Go to the line containing "Click the </td>" in the records below and print it and every following line exactly, on through the line containing "Click green checkmark in Порт field", then stop.
[Records shown]
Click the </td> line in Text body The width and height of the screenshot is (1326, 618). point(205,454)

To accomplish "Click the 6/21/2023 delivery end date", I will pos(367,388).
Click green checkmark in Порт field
[/Records shown]
[Records shown]
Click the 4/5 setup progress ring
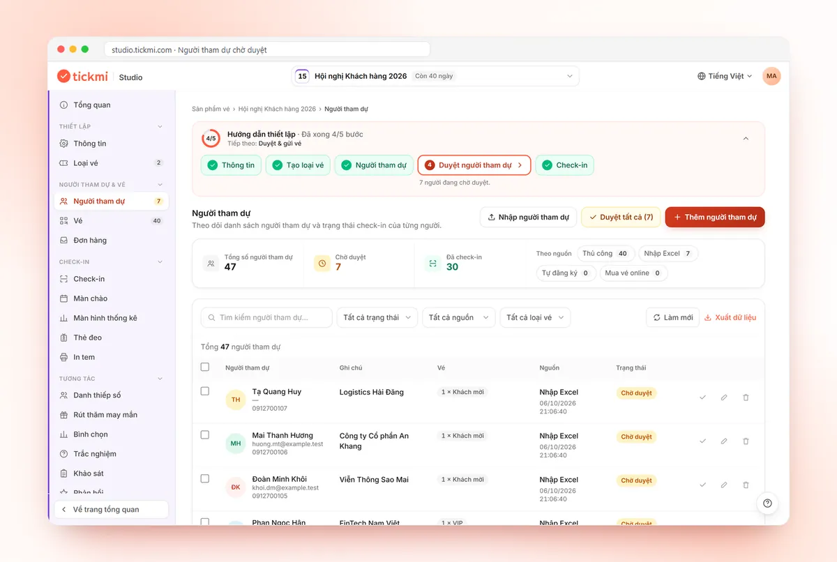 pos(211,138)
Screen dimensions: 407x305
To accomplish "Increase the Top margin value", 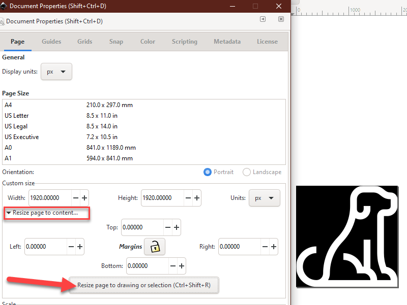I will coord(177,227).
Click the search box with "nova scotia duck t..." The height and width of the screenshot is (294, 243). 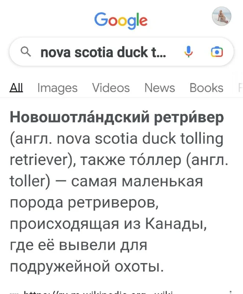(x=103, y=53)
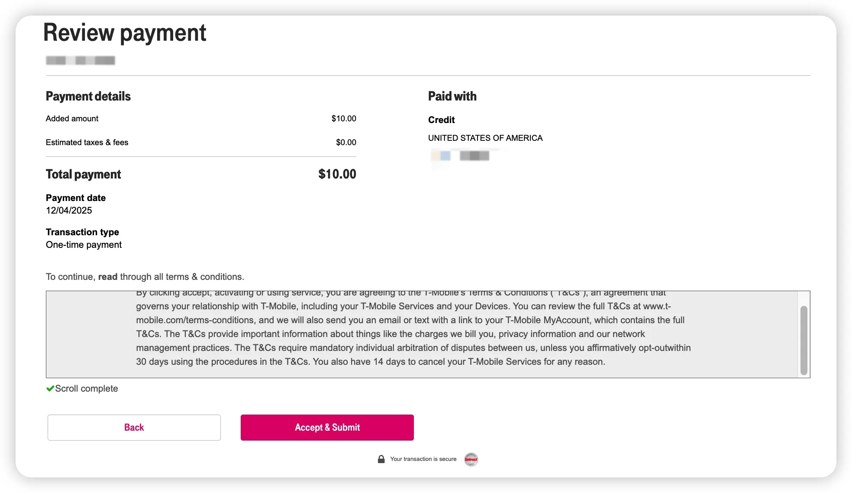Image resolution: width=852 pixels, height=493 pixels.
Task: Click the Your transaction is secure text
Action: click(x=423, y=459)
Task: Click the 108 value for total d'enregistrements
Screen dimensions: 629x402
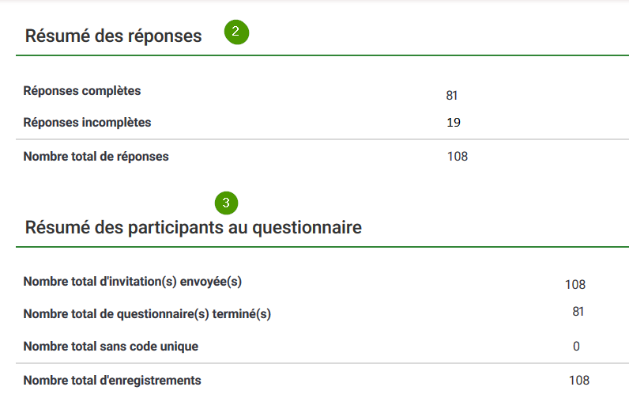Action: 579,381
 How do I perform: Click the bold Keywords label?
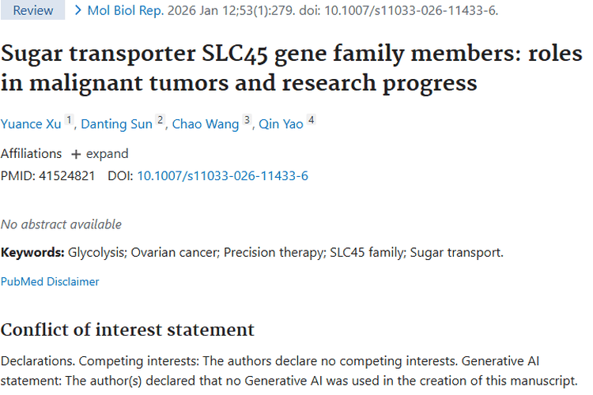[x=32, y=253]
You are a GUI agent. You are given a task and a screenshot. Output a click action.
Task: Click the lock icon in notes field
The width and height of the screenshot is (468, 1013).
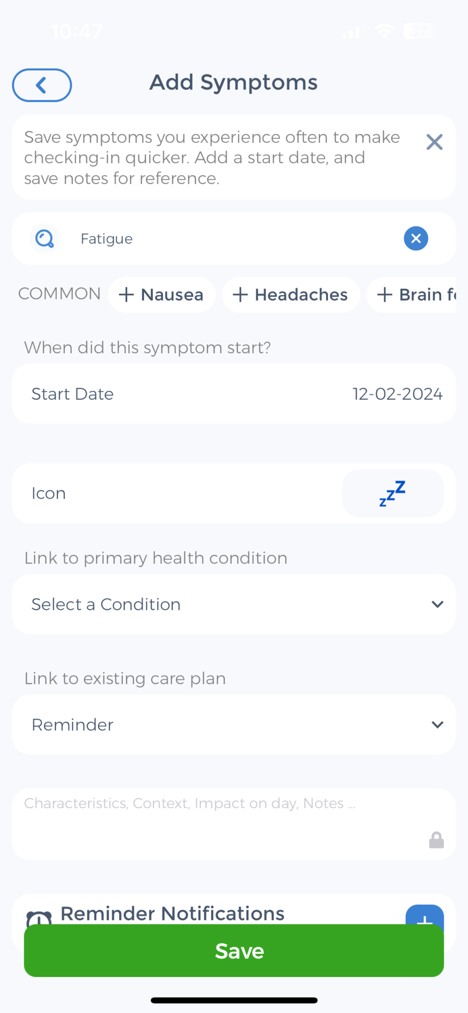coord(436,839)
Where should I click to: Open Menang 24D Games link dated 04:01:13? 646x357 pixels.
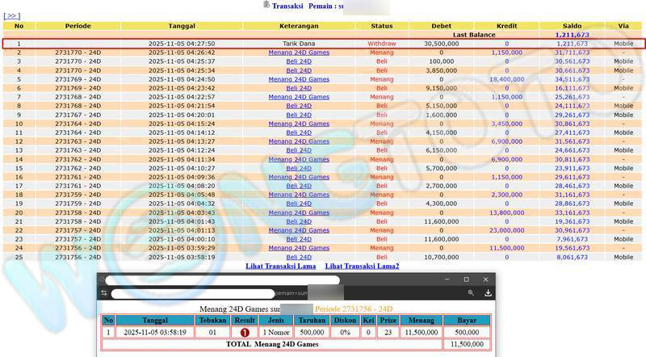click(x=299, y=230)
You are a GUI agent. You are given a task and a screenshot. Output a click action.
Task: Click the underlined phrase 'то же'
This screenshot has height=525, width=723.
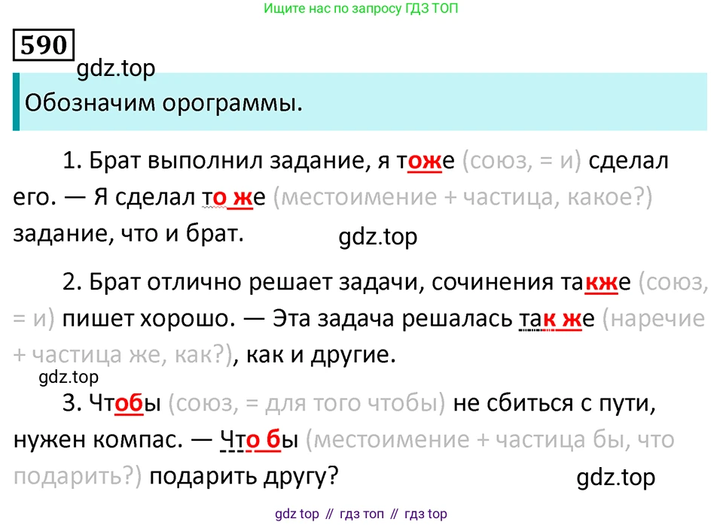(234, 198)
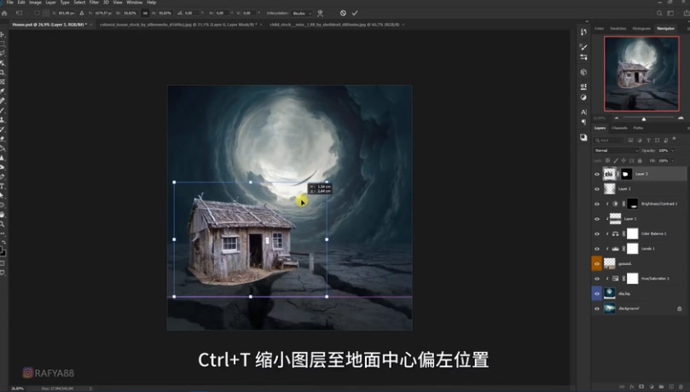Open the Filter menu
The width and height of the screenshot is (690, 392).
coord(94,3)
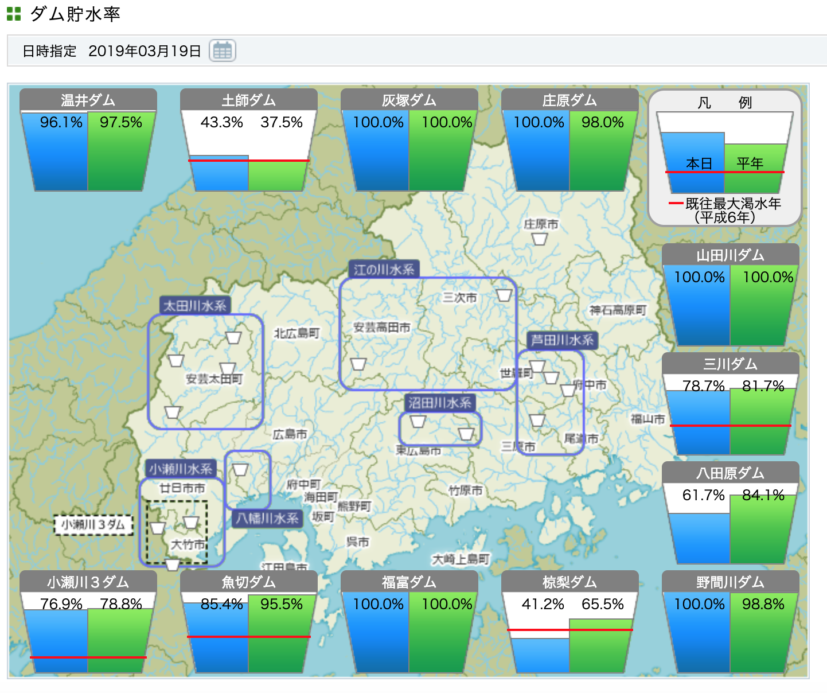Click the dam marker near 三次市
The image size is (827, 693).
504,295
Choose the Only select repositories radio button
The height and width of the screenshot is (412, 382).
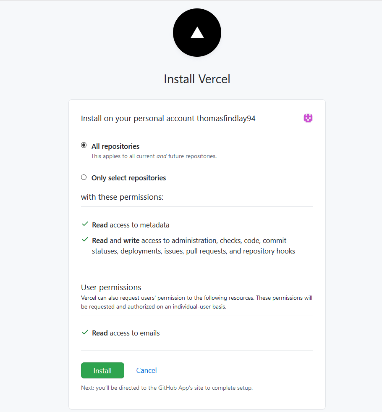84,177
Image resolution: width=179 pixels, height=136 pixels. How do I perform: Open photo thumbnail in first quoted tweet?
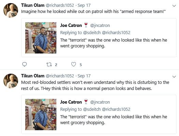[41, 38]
[/Records shown]
→ **Solved problem**:
Click the </td> line in Text body The width and height of the screenshot is (1326, 618). point(205,454)

To accomplish "Click the 6/21/2023 delivery end date", I will pos(367,388).
Click green checkmark in Порт field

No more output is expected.